Sharding may be deployed in two iterations. “Version 1” will be the first shard chain to be deployed on the network. At first glance, it actually can’t do much for gas-hungry DeFi projects because they can’t handle transactions or contract interactions. However, they will be able to store data, which may be sufficient to solve the current gas crisis.
This is where L2, especially rollup, comes into play. At present, various dapps have used rollup to perform off-chain calculations, create an encrypted evidence, and then “roll up” a set of transaction data chains to save gas costs. This method of saving gas and transaction costs has been widely used on the Ethereum chain.
Once the shard is online on Ethereum, it will first start 64 shards, and each shard will run in parallel. Combining the fact that rollup and sharding can store data, various Ethereum pledgers believe that this may bring about 100,000 transactions per second to Ethereum, which will be about 30 transactions per second in Ethereum currently A major upgrade!
“Version 2” aims to add more features to shards, allowing them to handle transactions, account balances, and smart contracts. This additional feature has been on the roadmap, but since version 1 should be able to provide such high transaction throughput, the Ethereum community has been discussing whether version 2 is really needed.

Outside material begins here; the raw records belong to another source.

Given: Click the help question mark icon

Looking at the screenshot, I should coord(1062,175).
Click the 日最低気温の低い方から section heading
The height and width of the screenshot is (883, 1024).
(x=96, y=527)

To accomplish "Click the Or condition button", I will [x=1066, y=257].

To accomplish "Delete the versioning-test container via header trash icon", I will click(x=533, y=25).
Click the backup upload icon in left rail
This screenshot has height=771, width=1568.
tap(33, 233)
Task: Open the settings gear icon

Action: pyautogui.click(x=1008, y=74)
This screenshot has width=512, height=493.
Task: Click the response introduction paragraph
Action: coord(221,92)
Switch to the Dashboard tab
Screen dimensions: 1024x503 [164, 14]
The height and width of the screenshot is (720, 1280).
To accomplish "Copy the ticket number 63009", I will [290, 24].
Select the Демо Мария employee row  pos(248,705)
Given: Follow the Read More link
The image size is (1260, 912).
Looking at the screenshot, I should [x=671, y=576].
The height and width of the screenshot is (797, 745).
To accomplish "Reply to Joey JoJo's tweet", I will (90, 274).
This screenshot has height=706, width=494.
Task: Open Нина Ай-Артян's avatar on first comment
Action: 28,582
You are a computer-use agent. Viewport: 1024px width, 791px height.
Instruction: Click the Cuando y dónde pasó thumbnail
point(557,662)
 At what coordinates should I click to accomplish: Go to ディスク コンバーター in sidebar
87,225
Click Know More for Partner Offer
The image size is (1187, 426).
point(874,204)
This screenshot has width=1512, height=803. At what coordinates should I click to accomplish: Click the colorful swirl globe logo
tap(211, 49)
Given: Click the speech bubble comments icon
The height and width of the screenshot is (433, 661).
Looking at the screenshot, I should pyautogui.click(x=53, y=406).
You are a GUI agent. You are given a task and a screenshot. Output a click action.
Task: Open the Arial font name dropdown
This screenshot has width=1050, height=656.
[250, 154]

In one case, additional functions may only introduce a few shards, and the remaining shards can only store data. However, since version 2 is still far away, this debate may continue for quite some time.
In the end, the various shards that make up Ethereum will be able to communicate with each other through the beacon chain, which has been launched on the Ethereum network since the end of 2020.
All in all, the beacon chain is used to monitor all the shards on the network and provide convenience to verifiers on the network. When a block in a shard is created, it is also called a shard block. This block is added to the beacon chain and contains any new information about the state (such as transactions) of the shard block.
Other shards will be able to retrieve this information through the beacon chain.
As part of Ethereum, there are still many things that need to be changed in the final look of sharding, and we still need a few years. At present, the delivery time of the sharding chain is expected to be sometime in 2023, a few years later than the initial expectation, but this may still be earlier or later, depending on how Ethereum switches to proof of stake after the merger. And the work progress afterwards.
The process of realizing ETH2.0 has already begun, but it will not happen overnight. The beacon chain has been launched to provide a basis for the merger of Ethereum, which will soon transition Ethereum to PoS. Initiating fragmentation will be the next focus, and the functionality of the fragmentation may be expanded later.
All in all, there are many things worth looking forward to (expanding) and learning. Ethereum.org regularly provides a good guide for ETH2.0 upgrades.